Rajhi a suggéré la création d’un fonds de liquidation des dettes sociales qui convertirait les dettes à court terme en dettes à long terme en dehors du budget et sous la supervision du Parlement. Par ailleurs, il a déclaré que la loi de finances pour 2021 comprend des chapitres populistes et n’inclut aucune réforme, précisant que « la Banque centrale joue un rôle dans le financement du budget, mais les risques restent importants ».

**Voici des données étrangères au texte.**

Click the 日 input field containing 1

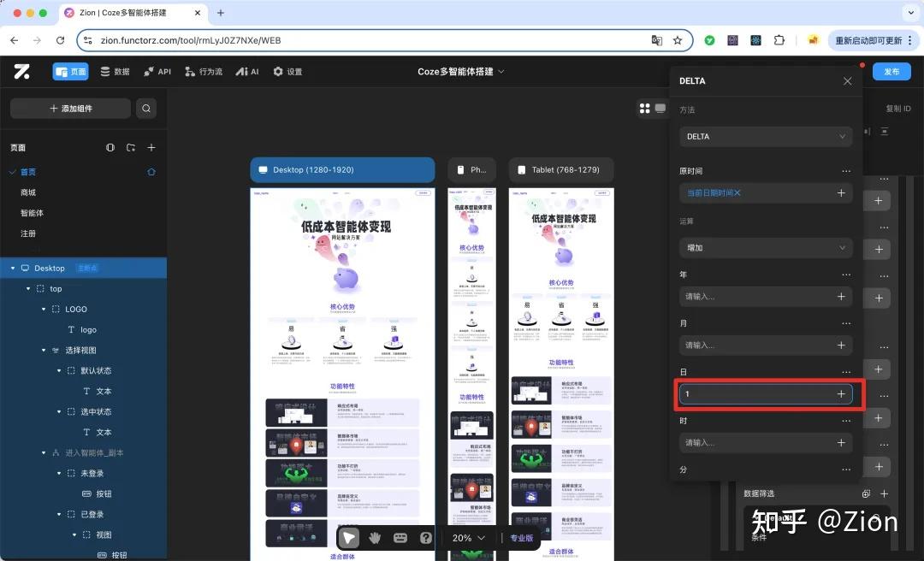point(766,393)
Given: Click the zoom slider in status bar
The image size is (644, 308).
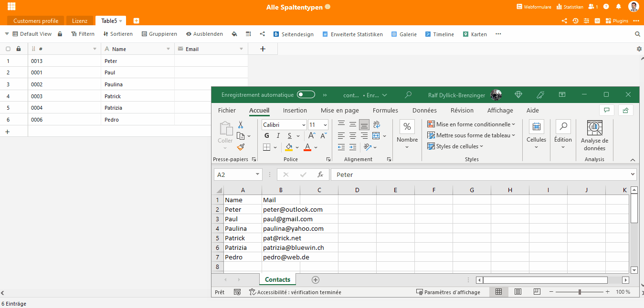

« La loi sur la réforme de la gouvernance des entreprises publiques que j’ai présentée le 17 février 2020 à la commission de l’ARP a été retirée par l’actuel gouvernement. La loi sur le socle social, adoptée par le CM depuis le 19 décembre 2019, qui instaure la couverture sociale et médicale universelle ainsi que le revenu minimum et l’allocation chômage pour ceux qui ont perdu un emploi, est restée sans suite parlementaire. De même, le projet de la caisse d’assurance chômage est dans les tiroirs pour avis depuis l’année dernière. La loi sur l’économie solidaire et sociale que j’ai fait sortir des tiroirs et présentée à l’ARP a failli être retirée mais la persévérance de la commission parlementaire a conduit à son adoption alors que les textes d’application qui devraient être promulgués depuis le 30 juin tardent à paraître », poursuit-il.
Des réformes de fond à la traîne
L’ancien ministre regrette, par ailleurs, que des réformes de fond qui changeront fondamentalement le modèle de développement du pays restent encore à la traîne. « Des réformes qui auraient pu contribuer même partiellement à résoudre les problèmes de précarité, d’exclusion sociale, de performance des entreprises publiques et de création d’emplois. Voir des pays voisins commencer à réfléchir sur ces questions tardivement et après nous mais les implémenter avant nous est une source d’exaspération ». De l’avis de l’ancien ministre, la LF2021 aurait dû intégrer ces réformes dans ses objectifs, à savoir le renforcement et l’assainissement du secteur public (entreprises publiques), la cohésion sociale et la protection sociale universelle (socle social).
« Qu’une économie plonge pendant le confinement du deuxième trimestre(-21,6%), c’est normal parce que la récession est commandée pour des raisons sanitaires. Que la même économie retrouve presque le même niveau du deuxième trimestre (+19,8%) lors du déconfinement du troisième trimestre est techniquement concevable. L’effet ouverture-fermeture du robinet pourrait fonctionner dans une récession contrôlée. Mais continuer de plonger sur l’année avec des ‘‘mesures de politiques de relance’’, ce n’est pas normal, voire grave. J’ai toujours dit ce dont on avait besoin en avril, c’était une politique de reprise et non de relance économique », souligne-t-il.
D’après Rajhi, les résultats du troisième trimestre témoignent d’un mauvais diagnostic et d’une politique économique inappropriée. « Pour s’en rendre compte, il suffit de remarquer que 2% des dossiers des entreprises en difficulté ont été traités et que le budget 2020 allouait 200 millions pour appuyer les entreprises, soit 0.04% du budget total ».
L’ancien ministre n’a pas manqué de rappeler que la pandémie du Covid-19 est un double choc d’offre et de demande qui a eu des retombées négatives sur les finances publiques exprimées par une perte de recettes fiscales de 6.000 millions de dinars, soit 20% de la recette fiscale anticipée. Il a proposé l’introduction dans la loi de la BCT une facilité de caisse de 5 à 10% des recettes fiscales antérieures, pour une durée ne dépassant pas 12 mois pour résoudre les problèmes de trésorerie.